### WORK TASK 1
In the entries starting at the line that contains "The height and width of the screenshot is (531, 1244)." and ending at the line that contains "center [109, 1356].", substitute "size" for "height and width". Give only those lines again, with nothing else changed.

Whilst such devices have proven effective in achieving a core or foundation hole, it is not uncommon for conventional barrel cutters to require removal and servicing during the cutting operation, which can take time and requires the presence of skilled personnel to service the device as required during operation.

Thus, there is a need to provide an improved barrel cutter that addresses these issues.

The above references to and descriptions of prior proposals or products are not intended to be, and are not to be construed as, statements or admissions of common general knowledge in the art. In particular, the above prior art discussion does not relate to what is commonly or well known by the person skilled in the art, but assists in the understanding of the inventive step of the present invention of which the identification of pertinent prior art proposals is but one part.

STATEMENT OF INVENTION

Accordingly, in one aspect of the invention there is provided a device for boring holes in a ground surface comprising:

• • a core barrel having a barrel top and an open barrel bottom, the barrel top having a shaft mounted thereto for engaging with a rotary power source for rotating the core barrel;
  • at least one cutting member mounted to the core barrel at the open barrel bottom; and
  • a pressurised fluid source in fluid communication with the shaft for delivering a supply of pressurised fluid to the shaft;
  • wherein the at least one cutting member is configured such that when it is mounted to the core barrel at the open barrel bottom, the pressurised fluid causes the at least one cutting member to perform a cutting motion to remove the ground surface.

### DATA TO USE
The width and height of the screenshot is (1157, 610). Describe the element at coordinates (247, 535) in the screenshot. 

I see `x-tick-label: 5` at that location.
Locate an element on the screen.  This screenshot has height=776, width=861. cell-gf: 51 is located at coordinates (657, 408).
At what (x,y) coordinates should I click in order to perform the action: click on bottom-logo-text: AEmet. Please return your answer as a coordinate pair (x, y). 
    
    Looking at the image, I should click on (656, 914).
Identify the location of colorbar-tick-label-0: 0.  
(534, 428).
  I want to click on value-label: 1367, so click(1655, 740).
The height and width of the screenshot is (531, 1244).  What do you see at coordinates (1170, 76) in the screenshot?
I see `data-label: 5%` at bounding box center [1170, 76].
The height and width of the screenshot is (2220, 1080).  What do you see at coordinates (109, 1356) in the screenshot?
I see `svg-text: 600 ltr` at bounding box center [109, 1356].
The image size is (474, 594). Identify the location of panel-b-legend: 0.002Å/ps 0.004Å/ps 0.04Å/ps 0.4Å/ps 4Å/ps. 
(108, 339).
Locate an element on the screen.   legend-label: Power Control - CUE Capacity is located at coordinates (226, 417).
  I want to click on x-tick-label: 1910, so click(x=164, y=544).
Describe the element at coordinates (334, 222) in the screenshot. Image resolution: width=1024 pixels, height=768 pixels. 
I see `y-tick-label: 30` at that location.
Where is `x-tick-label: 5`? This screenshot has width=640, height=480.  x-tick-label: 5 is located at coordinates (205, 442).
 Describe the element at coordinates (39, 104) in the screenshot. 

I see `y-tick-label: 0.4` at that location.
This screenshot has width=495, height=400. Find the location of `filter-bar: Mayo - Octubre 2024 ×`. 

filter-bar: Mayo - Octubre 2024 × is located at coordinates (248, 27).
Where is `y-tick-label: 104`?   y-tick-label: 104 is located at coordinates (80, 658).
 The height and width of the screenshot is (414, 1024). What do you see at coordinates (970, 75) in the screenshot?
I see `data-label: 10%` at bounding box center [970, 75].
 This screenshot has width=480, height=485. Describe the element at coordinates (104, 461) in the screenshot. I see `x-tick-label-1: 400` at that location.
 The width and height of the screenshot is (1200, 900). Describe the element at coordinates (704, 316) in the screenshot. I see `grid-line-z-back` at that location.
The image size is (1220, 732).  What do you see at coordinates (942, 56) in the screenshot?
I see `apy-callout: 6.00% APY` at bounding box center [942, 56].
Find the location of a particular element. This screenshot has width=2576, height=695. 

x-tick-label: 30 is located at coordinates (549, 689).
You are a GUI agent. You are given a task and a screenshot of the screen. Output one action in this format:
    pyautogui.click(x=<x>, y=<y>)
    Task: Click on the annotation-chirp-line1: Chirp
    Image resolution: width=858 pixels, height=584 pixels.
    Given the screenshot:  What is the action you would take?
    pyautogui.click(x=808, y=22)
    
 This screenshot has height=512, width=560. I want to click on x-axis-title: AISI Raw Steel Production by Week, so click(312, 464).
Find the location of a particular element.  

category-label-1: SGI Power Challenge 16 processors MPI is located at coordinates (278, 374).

### WORK TASK 2
Answer these questions from the barrel cutter excerpt:
(a) What does the shaft on the barrel top engage with?
(b) Where is the at least one cutting member mounted?
(c) Besides taking time, what does servicing conventional barrel cutters during operation require?

### EXERCISE ANSWER 1
The size of the screenshot is (531, 1244).  What do you see at coordinates (1170, 76) in the screenshot?
I see `data-label: 5%` at bounding box center [1170, 76].
The size of the screenshot is (2220, 1080).  What do you see at coordinates (109, 1356) in the screenshot?
I see `svg-text: 600 ltr` at bounding box center [109, 1356].

### EXERCISE ANSWER 2
(a) A rotary power source for rotating the core barrel.
(b) On the core barrel at the open barrel bottom.
(c) The presence of skilled personnel to service the device.